The problem ▸
Which lines in the items below contain the word "what"? Collect every one of them.

Extracted entries ▸
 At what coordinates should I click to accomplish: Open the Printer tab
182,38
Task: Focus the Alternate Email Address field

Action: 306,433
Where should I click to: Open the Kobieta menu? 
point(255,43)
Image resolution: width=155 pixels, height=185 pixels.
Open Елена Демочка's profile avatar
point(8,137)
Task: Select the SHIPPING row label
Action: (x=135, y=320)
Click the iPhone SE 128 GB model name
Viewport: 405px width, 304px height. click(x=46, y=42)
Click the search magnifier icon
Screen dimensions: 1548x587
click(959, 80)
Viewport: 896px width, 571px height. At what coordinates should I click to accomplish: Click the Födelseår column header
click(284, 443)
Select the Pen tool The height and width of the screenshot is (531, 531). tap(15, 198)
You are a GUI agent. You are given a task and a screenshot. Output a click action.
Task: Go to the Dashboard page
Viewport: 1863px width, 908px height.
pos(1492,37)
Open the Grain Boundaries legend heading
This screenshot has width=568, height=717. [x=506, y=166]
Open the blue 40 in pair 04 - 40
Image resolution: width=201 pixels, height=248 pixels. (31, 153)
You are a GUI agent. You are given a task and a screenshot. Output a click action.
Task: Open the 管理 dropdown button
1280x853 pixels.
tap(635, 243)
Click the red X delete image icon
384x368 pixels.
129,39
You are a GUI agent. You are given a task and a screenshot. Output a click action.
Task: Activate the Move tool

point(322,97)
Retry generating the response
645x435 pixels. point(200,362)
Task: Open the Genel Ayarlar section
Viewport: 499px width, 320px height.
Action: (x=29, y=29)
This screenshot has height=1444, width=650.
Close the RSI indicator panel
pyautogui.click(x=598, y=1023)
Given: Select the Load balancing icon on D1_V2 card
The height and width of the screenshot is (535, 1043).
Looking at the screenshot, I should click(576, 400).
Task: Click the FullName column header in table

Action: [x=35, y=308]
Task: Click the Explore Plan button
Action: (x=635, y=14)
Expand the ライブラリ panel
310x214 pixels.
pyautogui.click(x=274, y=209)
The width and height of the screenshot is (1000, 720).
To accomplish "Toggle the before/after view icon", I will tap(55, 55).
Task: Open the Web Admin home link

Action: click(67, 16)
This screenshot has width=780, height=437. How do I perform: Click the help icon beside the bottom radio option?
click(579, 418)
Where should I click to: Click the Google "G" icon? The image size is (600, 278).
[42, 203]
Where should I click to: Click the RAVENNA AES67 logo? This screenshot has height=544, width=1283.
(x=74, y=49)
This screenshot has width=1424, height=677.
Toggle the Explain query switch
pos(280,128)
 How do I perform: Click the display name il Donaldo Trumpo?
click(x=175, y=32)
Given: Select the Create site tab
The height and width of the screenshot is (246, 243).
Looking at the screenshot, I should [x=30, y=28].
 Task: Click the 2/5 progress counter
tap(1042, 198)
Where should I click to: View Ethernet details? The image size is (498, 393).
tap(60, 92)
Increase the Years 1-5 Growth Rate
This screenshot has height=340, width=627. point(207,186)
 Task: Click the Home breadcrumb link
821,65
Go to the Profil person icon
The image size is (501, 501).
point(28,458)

Written reply ▸
 At what coordinates should I click to accomplish: Open the Printer tab
Viewport: 896px width, 571px height. At what coordinates should I click to accomplish: Click the Födelseår column header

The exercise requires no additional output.